Well- tested personality assessments – from the complex Myers-Briggs model  to the more accessible Social Style theory – are undoubtedly the best way for managers to assess their people’s personality and thinking styles.

If you can use assessments to encourage managers and teams to make allowances for different individual communication styles, you’ll be off to a flying start. And OK, it may not be rocket science, but it’s not just hokum either; good assessment tools are based on solid social science and many global organisations swear by them.

SOCIAL STYLES

In simple terms, ‘Social Style’ is the behaviour that an individual exhibits when interacting with others – essentially, whether individuals tend to assert themselves or respond to others; display emotion or maintain composure in group settings.

The Social Style model, originally developed by Dr David W Merrill and Roger Reid, identifies four profiles: Analytical, Driver, Amiable and Expressive (see box). Most people have one dominating profile and a secondary trait.

By combining different Social Style traits, and ensuring that everyone makes an effort to understand and respect their different communication behaviours, you’ll have created a gold blend team.

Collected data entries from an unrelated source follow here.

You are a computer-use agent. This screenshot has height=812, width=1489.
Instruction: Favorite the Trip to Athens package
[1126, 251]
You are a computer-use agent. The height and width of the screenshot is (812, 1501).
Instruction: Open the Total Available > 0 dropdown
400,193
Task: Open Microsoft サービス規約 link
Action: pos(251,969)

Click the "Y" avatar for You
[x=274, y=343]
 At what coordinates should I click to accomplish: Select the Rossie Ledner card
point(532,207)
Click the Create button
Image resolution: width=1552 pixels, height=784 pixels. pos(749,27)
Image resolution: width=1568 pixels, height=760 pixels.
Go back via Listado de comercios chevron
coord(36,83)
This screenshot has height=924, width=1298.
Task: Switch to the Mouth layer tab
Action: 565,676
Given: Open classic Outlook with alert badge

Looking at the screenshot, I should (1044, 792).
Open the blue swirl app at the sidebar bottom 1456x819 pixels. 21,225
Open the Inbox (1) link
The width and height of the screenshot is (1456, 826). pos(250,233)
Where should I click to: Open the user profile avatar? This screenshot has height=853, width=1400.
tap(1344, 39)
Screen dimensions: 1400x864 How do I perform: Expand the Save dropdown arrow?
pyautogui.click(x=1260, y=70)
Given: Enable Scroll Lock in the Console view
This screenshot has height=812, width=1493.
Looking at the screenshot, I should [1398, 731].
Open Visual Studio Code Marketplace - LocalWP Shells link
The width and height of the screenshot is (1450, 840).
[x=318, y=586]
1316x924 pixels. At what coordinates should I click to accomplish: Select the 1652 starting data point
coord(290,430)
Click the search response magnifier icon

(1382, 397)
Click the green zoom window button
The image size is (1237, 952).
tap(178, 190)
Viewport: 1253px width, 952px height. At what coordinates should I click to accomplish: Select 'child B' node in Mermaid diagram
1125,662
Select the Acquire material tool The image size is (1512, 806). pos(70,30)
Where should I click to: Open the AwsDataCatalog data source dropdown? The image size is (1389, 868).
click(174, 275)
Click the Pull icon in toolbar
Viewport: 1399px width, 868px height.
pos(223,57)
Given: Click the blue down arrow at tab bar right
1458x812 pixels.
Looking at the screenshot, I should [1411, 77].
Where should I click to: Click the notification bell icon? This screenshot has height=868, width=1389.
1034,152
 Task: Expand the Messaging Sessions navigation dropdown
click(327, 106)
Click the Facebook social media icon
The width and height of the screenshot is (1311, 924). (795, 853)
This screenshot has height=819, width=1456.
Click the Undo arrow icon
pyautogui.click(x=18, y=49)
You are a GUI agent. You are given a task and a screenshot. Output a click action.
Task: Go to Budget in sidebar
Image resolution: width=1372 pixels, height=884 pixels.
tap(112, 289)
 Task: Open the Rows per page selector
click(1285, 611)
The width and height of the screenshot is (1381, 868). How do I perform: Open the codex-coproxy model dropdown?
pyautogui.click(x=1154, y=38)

There should be a Driver to keep the team on task, an Analytical to ensure that the project is done accurately, an Expressive to provide creative thinking, and an Amiable to help smooth over any disagreements.

A WORD OF WARNING

Personality assessments are extremely useful, however, as sociologist Zuleyka Zevallos, PhD advises in her article Making the Most of Personality and Communication Styles Within Business:

“Don’t let these become a set of fixed labels to pigeonhole people.”. You also don’t want your employees using their defined Social Style as an excuse to get out of doing certain tasks –

“Don’t ask me to look at that spreadsheet – I don’t do details, I’m an Expressive” or

“I’m not taking part in the creative discussion because I’m an Analytical” etc.

Zevallos adds: “Just as good leaders routinely monitor their products, services and profit, they should constantly question the way in which they manage staff. A leader should get into the habit of asking: am I making the most of my team members’ skills and knowledge, or am I harbouring a narrow understanding of their personalities?”

Human beings are complex and getting the best from them in the ever- shifting requirements of the business world will never be straightforward. But, with a bit of Social Styles knowledge under your belt, and a commitment to your most valuable asset, you’ve got a fighting chance of winning.